───── Available data
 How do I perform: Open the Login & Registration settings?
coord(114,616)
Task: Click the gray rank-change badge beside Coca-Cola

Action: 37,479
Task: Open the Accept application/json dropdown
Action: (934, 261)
──────────
→ **The task**
Your task is to reproduce the records in full, without any alteration.

→ **Response**
 How do I perform: Open the Login & Registration settings?
coord(114,616)
Task: Click the gray rank-change badge beside Coca-Cola

Action: 37,479
Task: Open the Accept application/json dropdown
Action: (934, 261)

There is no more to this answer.